=== EXTRAIT ===
Mais cette mise en scène médiatique de la montée de l’extrême-droite repose par ailleurs sur un flou définitionnel qui permet toutes les manipulations. Trop souvent, les «experts» invités à définir l’extrême-droite en proposent une définition si extensive et grossière qu’elle en vient à inclure tous ceux qui n’adhèrent pas de près ou de loin à la vision diversitaire ou qui ne jugent pas positivement le phénomène de l’immigration massive. On crée une nouvelle catégorisation des idées politiques: il y aurait ainsi des thèmes d’extrême-droite, comme l’immigration, l’identité ou le multiculturalisme. Qui s’en occupe mériterait alors la fatale étiquette. Quand les partis nationalistes comme la CAQ ou le PQ s’emparent de tels thèmes, on les accuse alors de s’aventurer sur le terrain de l’extrême-droite et d’alimenter l’intolérance. Il ne manquera pas non plus d’analystes pour présenter l’électorat sensible à la question identitaire comme une masse d’électeurs régionaux animés par la peur de l’autre et incapables d’accepter la modernité. C’est ainsi qu’on cherche à bannir certaines préoccupations de l’espace public (langue, culture, identité, laïcité, immigration) et à ostraciser ceux qui s’entêtent à en parler.

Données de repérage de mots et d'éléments
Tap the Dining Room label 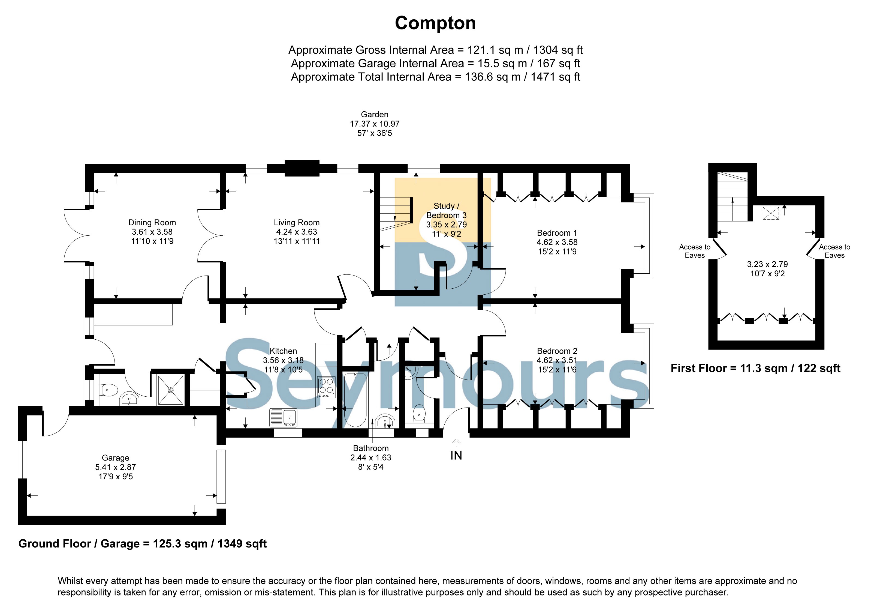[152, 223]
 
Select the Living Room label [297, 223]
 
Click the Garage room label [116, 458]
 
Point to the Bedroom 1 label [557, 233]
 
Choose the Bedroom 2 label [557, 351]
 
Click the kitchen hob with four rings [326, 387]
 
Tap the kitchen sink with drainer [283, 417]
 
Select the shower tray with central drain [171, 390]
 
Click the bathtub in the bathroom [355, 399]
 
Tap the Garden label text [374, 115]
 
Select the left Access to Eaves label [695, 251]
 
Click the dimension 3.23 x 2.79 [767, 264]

--

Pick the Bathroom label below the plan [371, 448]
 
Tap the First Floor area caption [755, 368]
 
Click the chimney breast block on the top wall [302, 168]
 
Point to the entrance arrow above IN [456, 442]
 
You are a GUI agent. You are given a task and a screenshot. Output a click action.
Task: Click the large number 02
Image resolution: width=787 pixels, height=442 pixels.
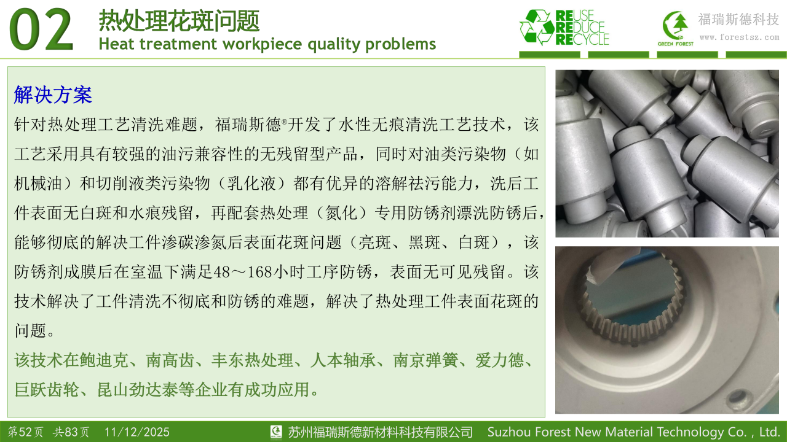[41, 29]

==

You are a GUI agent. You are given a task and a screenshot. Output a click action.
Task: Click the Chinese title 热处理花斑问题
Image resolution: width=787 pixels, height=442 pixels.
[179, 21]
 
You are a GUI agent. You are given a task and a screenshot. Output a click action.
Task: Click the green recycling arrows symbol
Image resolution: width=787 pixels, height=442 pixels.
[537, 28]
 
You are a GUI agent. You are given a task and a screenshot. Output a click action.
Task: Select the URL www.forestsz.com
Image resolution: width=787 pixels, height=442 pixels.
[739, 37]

=== CONSIGNE ===
Poursuivez l'extrait sur la définition médiatique de l'extrême-droite à partir de sa dernière phrase.

=== RÉPONSE ATTENDUE ===
Le multiculturalisme est l’idéologie dominante de notre temps et c’est sa logique qu’il faut comprendre si on veut vraiment pourquoi il est si difficile de parler raisonnablement d’une question qu’on devrait pouvoir aborder sans fureur ni fadeur. Il entend faire passer pour du racisme le légitime désir de demeurer maitre de ses frontières et maître chez soi tout comme il assimile à de la xénophobie l’aspiration à assurer sa continuité historique comme peuple. En fait, les aspirations élémentaires d’un peuple cherchant à persévérer dans son être sont moralement disqualifiées par l’idéologie de la table-rase qui proscrit l’enracinement et qui veut voir dans la frontière une trace arbitraire créant une discrimination illégitime entre celui qui est citoyen et celui qui ne l’est pas. C’est de cette idéologie qui disqualifie le fait national et qui pousse à le déconstruire dans toutes ses dimensions qu’il faut se dégager. Tant qu’on présupposera que la nation est une entité appelée à se dissoudre pour que s’impose enfin un régime diversitaire décomplexé, on sera incapable de comprendre l’insécurité culturelle des peuples et on continuera de n’y voir qu’une effrayante pathologie.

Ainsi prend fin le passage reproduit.